According to Griffin, tax-increment financing, or TIF, bonds the city and county will take on have been “much misunderstood.” Debt service on those bonds will be paid only by the increase in property taxes generated by the construction of the project, he said. Those dollars will be spent only on public infrastructure components of the project.
Griffin said the memorandum of understanding provides a “reasonable public return on investment” with balances to ensure protection of that investment.
Some elected officials also highlighted the project’s positive impact and limited liability.
Delegate Karen Lewis Young pointed to the economic and jobs impact and new tax revenue generated by the project, calling them “an extremely healthy” return on investment in an email between lawmakers and a constituent.
State Sen. Ron Young said he considers the hotel and conference center a public-private partnership that pays itself back.

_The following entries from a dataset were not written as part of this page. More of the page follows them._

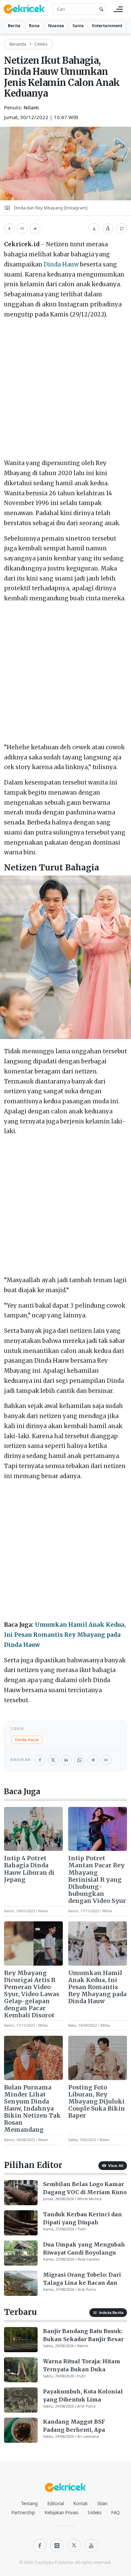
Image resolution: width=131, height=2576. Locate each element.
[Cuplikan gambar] (33, 1829)
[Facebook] (39, 2545)
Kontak (80, 2504)
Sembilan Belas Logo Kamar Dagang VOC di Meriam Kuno (85, 2188)
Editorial (55, 2504)
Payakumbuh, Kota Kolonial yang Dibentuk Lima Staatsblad (83, 2396)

New tax dollars generated by the project will go back to pay the bond off — tax dollars that wouldn’t have existed without the hotel and conference center, he said.

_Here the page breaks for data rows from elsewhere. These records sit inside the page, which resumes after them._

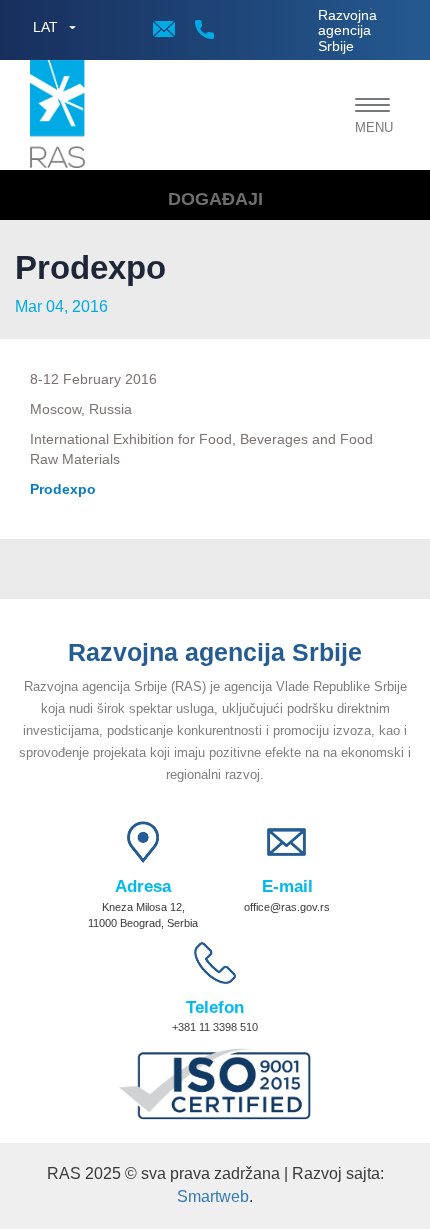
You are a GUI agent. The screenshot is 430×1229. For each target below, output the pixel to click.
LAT (45, 27)
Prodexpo (63, 489)
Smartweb (213, 1196)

“When we do a project like this, it is an impetus for making other things happen that generate many more tax dollars and services and improvements,” Young said. “It revitalizes and strengthens the area around it.”
The two groups’ interpretations appear at odds, but neither is entirely wrong, according to Katie Barkdoll, the city’s director of budget and purchasing.
She agreed with Griffin’s explanation that city and county taxpayers won’t realize an impact from the TIF bonds. As part of the TIF requirements, if the project falls through or doesn’t generate enough additional property taxes to pay back bonds, Plamondon makes up the difference, not the city.
But city and county residents also pay state taxes. In that sense, there is at least a limited risk to their tax dollars, Barkdoll said.
The $14.8 million the project planners hope to get from the state through the Maryland Stadium Authority will also be bonded and paid back within the next 20 years. That expectation stems from a recent update to the project feasibility study the Stadium Authority conducted in 2010. The July update showed the state could leverage up to $17.8 million in bonds that would be paid off, including interest, through $1.5 million generated in state tax revenue over 20 years.
Unlike the TIF bonds, though, if the project doesn’t generate the revenue projected to pay back the state bond, it’s the state’s responsibility to pay back the difference. State taxpayers fund the state general operating budget. In that sense, Barkdoll said, taxpayers throughout the state have some, albeit limited, risk associated with the project.
According to Barkdoll, the real issue is term confusion — the various ways people understand and interpret “taxpayer dollars.”
“It means something different to different people,” she said. “People automatically see that the city or state is participating in a project like this and assume it means their local taxes are impacted. I think the communication could be tailored more to the audience we’re trying to reach.”
In a meeting Wednesday between delegates representing Frederick County and the city mayor and aldermen, Lewis Young called for a clearer message.
“Sometimes detailed presentations don’t get the message out. How can you better educate and communicate [with] the public?” she asked of Griffin.
Barkdoll noted that the opportunity to correct that failure is far from over. The memorandum of understanding approved Thursday represents only the first in a lengthy series of steps and approval processes needed for the project. There will be other chances for public feedback and discourse along the way.
The $82.47 million project cost includes a 200-room hotel with 24,000 square feet of conference center space with on-site parking, infrastructure improvements and a sixth city parking deck at the site of the old Frederick News-Post building.
The property at 200 and 212 E. Patrick St. is currently owned by a business entity formed by members of the Randall family. The Randall family also owns the parent company of The Frederick News-Post.